In un tempo in cui la propaganda corre più veloce della verità, ogni voce indipendente è un argine prezioso
Mediafighter, testata che ha avuto il coraggio di analizzare criticamente Trump, Putin, Netanyahou, Meloni … e altri protagonisti della scena mondiale, è stata oggetto di attacchi informatici e tentativi di oscuramento.
Un gesto grave, non solo sul piano tecnico, ma sul piano democratico: perché colpire chi racconta il potere significa tentare di spegnere la coscienza critica di un Paese.
La critica non è un reato, è un diritto costituzionale
Chi è in alto non può non essere criticato.
Il controllo e la critica sono l’essenza stessa del giornalismo, non la sua devianza.
La Costituzione italiana, all’articolo 21, afferma con chiarezza che “tutti hanno diritto di manifestare liberamente il proprio pensiero con la parola, lo scritto e ogni altro mezzo di diffusione”.
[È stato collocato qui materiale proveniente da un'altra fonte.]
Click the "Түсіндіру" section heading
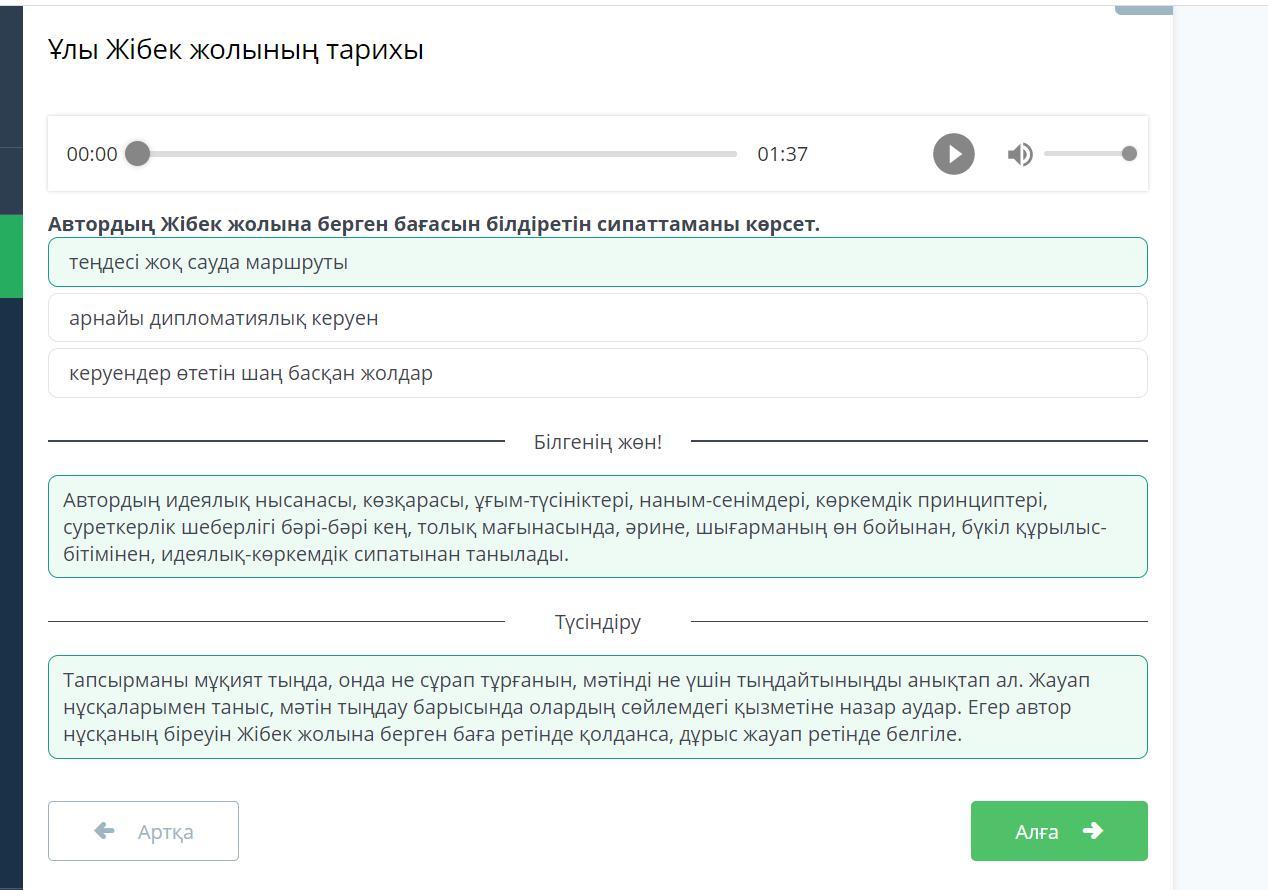This screenshot has height=890, width=1268. click(x=597, y=622)
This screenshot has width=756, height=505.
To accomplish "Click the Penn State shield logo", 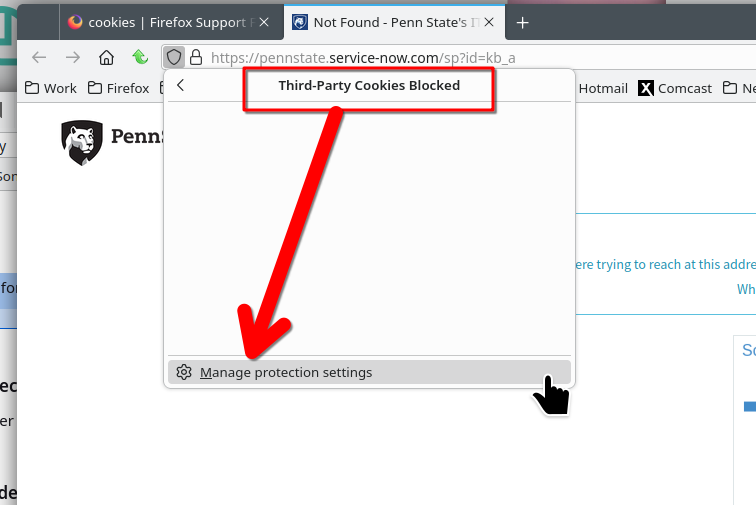I will [82, 142].
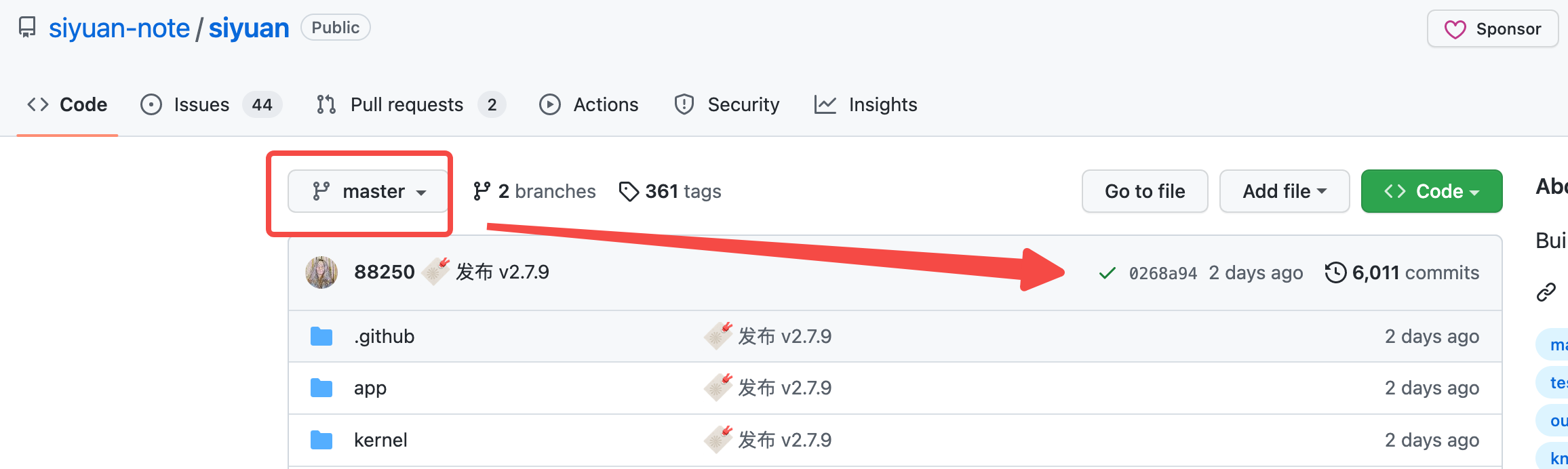View the 2 branches link
Image resolution: width=1568 pixels, height=469 pixels.
(x=534, y=192)
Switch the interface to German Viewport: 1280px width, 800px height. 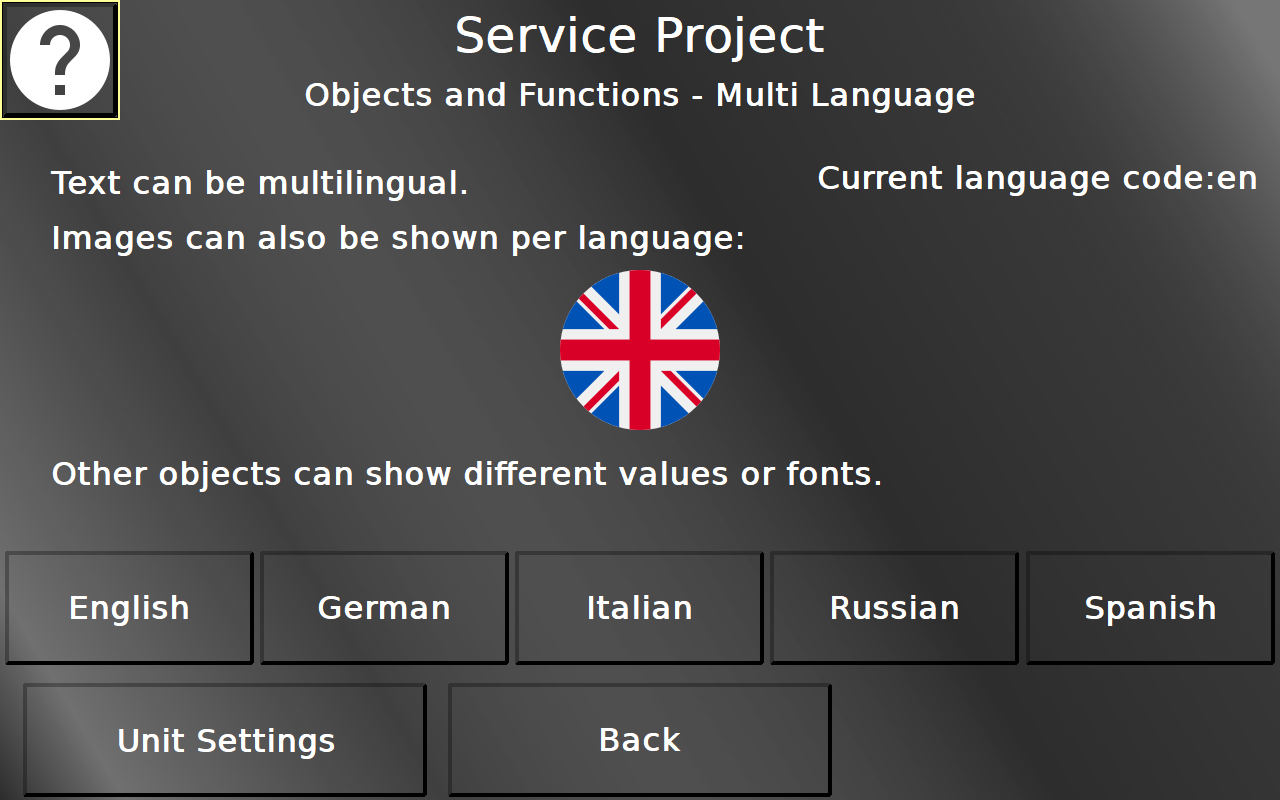coord(383,607)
È una libertà che non appartiene solo ai giornalisti, ma a tutti i cittadini — perché una società democratica vive solo se può essere interrogata.
Hackerare un giornale è una sconfitta della ragione
Chi sceglie di hackerare un sito o di silenziare una redazione dimostra di non avere argomenti per rispondere alle critiche.
La violenza digitale è la forma più vile della censura: invisibile, codificata, ma ugualmente distruttiva.
E quando colpisce una testata registrata e un gruppo di giornalisti tesserati, assume un valore aggravante.
Non è un semplice atto di sabotaggio informatico, ma un tentativo di intimidazione verso chi esercita un diritto costituzionale.
Significa voler togliere ai cittadini la possibilità di essere informati da fonti libere e plurali.
La forza della parola contro la paur
Paradossalmente, ogni tentativo di censura non fa che rafforzare la credibilità del giornalismo indipendente.
Oscurare MediaFighter, o qualsiasi altra voce scomoda, non indebolisce la libertà: la rende più visibile.
Perché la libertà, quando viene messa a tacere, si moltiplica nelle coscienze.
Un attacco a un giornalista è un attacco a tutti coloro che credono nella forza della parola e nel valore del confronto.
L’informazione come servizio pubblico
Difendere MediaFighter, oggi, non significa condividere tutte le sue posizioni, ma difendere il principio che nessuna idea può essere zittita con la forza.
L’informazione è un servizio pubblico, non un privilegio concesso dai potenti.
E se un giornale viene censurato perché fa domande scomode, allora non è solo la libertà di stampa a essere minacciata, ma la dignità della democrazia stessa.
Ogni volta che un hacker tenta di spegnere una voce libera, accende mille coscienze in più.
Perché il pensiero non si cancella: si moltiplica ogni volta che qualcuno cerca di vietarlo.